In a Sunday vote that was boycotted by the opposition, Maduro's government claimed overwhelming victory, saying their candidates had won all 545 seats in the assembly, which will replace the opposition dominated National Assembly, which was disbanded by the Maduro-aligned Supreme Court in March. At least 10 demonstrators died during the vote as protesters tried to disrupt the vote, erecting barricades around polling stations. The US, UK, European Union, Australia and Argentina have refused to recognize the vote.

According to Bloomberg, Lopez has become a symbol for human-rights groups and foreign governments, who've said his detention, including stints in solitary confinement, was clear evidence that Maduro was willing to trample basic rights to safeguard his power. Opposition leaders and family members of both say their whereabouts are unknown.

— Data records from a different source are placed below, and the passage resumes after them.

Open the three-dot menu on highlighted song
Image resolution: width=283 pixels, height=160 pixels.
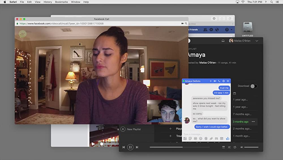point(253,122)
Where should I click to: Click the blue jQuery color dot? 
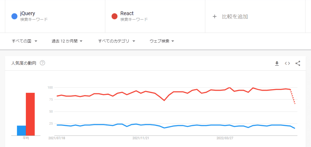point(14,16)
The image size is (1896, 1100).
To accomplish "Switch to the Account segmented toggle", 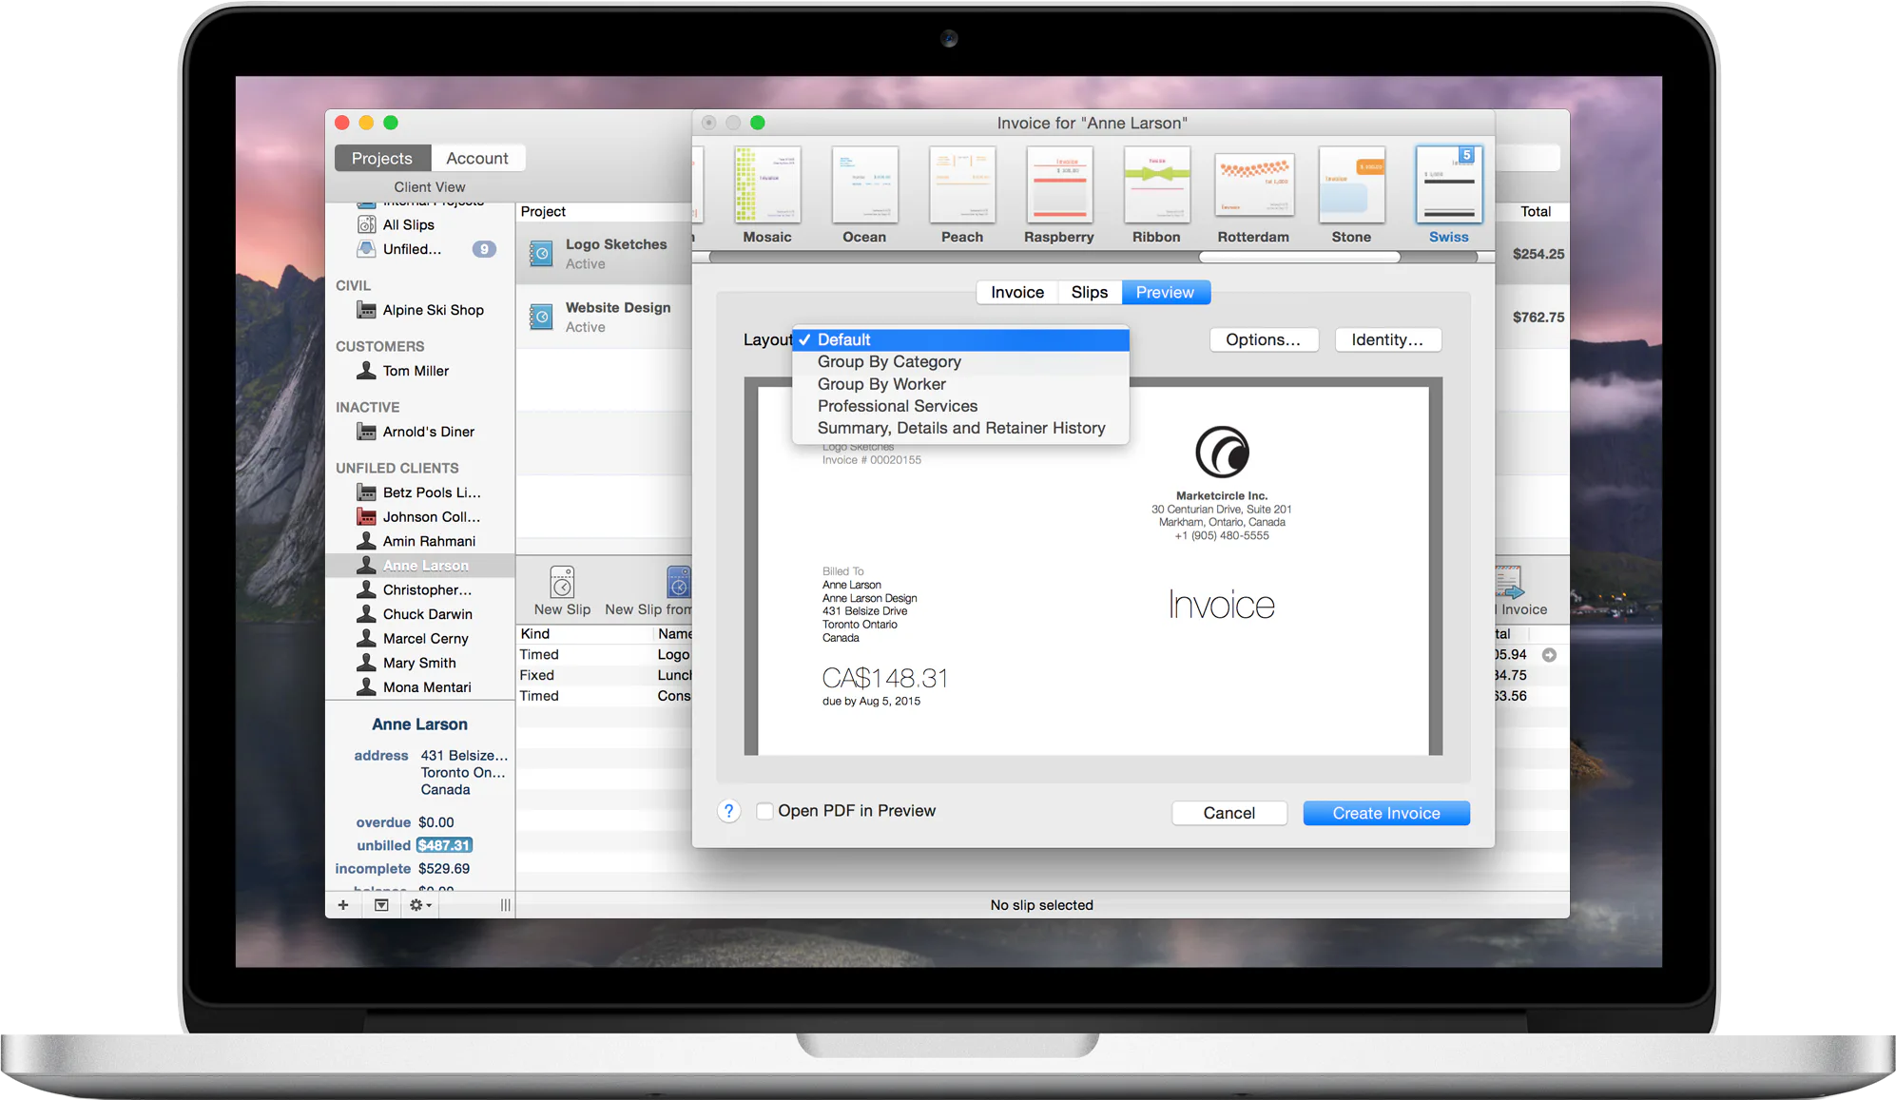I will point(477,158).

Maduro is seeking to rewrite the constitution after a referendum on Sunday that the opposition and many foreign governments refused to recognize. Opponents regard the push to overhaul the charter as a power grab by an increasingly autocratic leader.

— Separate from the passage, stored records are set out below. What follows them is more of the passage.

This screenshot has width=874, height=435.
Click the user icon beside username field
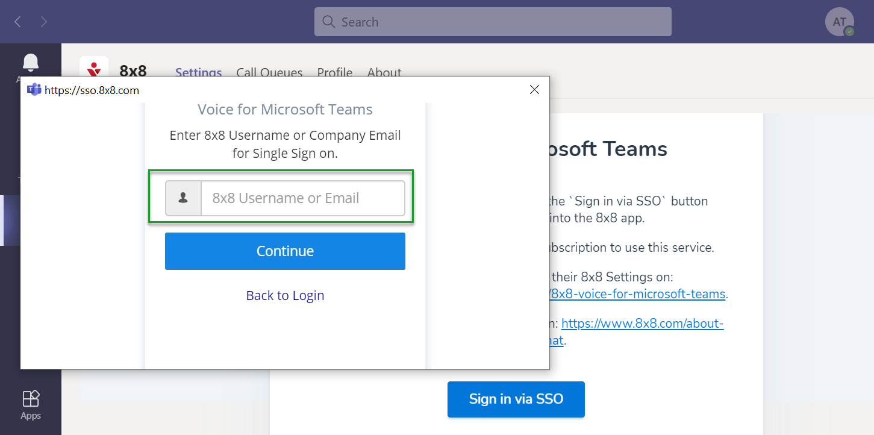184,198
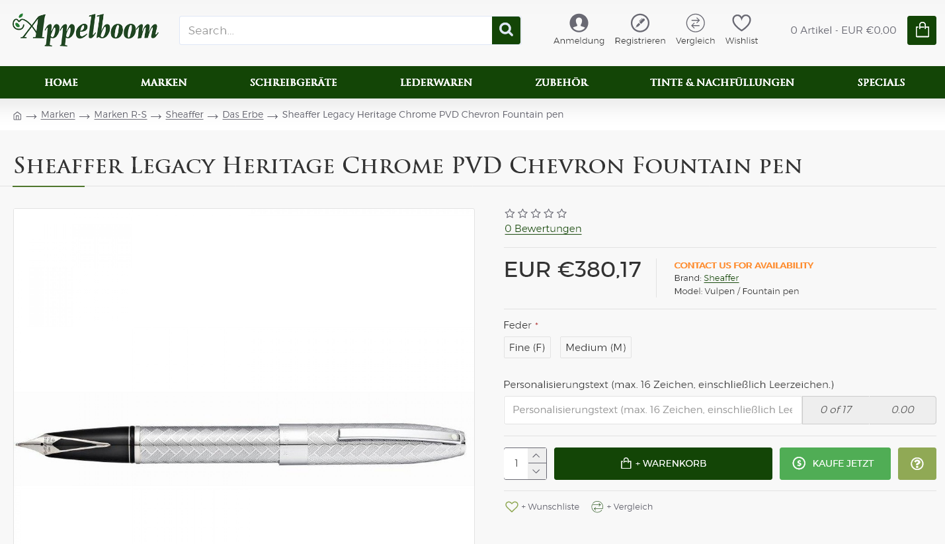Increase quantity with the up arrow
This screenshot has width=945, height=544.
pyautogui.click(x=537, y=455)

On Monday, the Treasury's Office of Foreign Assets Control (OFAC) personally sanctioned Maduro, adding him to a list of 13 other senior government officials who have been shut out of the US financial system. There's speculation that the US could press sanctions against the state-controlled energy industry, something that RBC's top commodity analyst has speculated that Venezuela, which has the largest oil reserves of any country on Earth, could be the first major oil producer to see an all-out economic collapse. Government officials have said energy-industry sanctions would worsen the country's economic crisis in a way that would disproportionately harm the country's most vulnerable citizens.

Maduro's regime has remained defiant, according to Al Jazeera.
"They don't intimidate me. The threats and sanctions of the empire don't intimidate me for a moment," Maduro told a cheering audience. "I don't listen to orders from the empire, not now or ever. Bring on more sanctions," he told US President Donald Trump.
The country's economy has been declining since shortly after Maduro, the hand-picked successor to deceased socialist icon Hugo Chavez, took office in 2013, as years of economic mismanagement and collapsing oil prices squeezed the government's access to foreign currency, sparking a vicious cycle of hyperinflation. Presently, the country's currency, the Venezuelan bolivar, is trading at more than 11,000 to the dollar in Caracas's black markets, according to dolartoday.com. Meanwhile, the country's foreign reserves have tumbled below $10 billion, sending yields on its dollar-denominated debt north of 36%, according to Bloomberg.
"The nation's $3 billion bonds due 2022 plummeted, sending the yield soaring 86 basis points as of 9:43 a.m. in London to close to 40 percent, the highest level on a closing basis since February 2016. Bets on a Venezuelan default are climbing and the implied probability of a missed payment over the next year has risen to 64 percent, according to data compiled by Bloomberg on credit-default swaps."
The country's economic outlook looks increasingly dire by the day: by the end of this year, it's expected that its economy will have shrunk by 32% compared to where it was at the end of 2013, according to the IMF. Of course, as at least one analyst has noted, the US's attempts to pressure Maduro with sanctions will likely only push his regime further into "unfriendly" orbit, either that of China or Russia. In exchange for a loan from Russian oil giant Rosneft in December, Venezuela's state-owned oil company, Petroleos de Venezuela, put up a 49.9% in Citgo, its US arm, which could leave Russia in control of what Congress has labeled critical infrastructure. Also, as reported previously, China has repeatedly provided loans to Venezuela in the past in exchange for oil, although its eagerness to do so in recent months has waned substantially.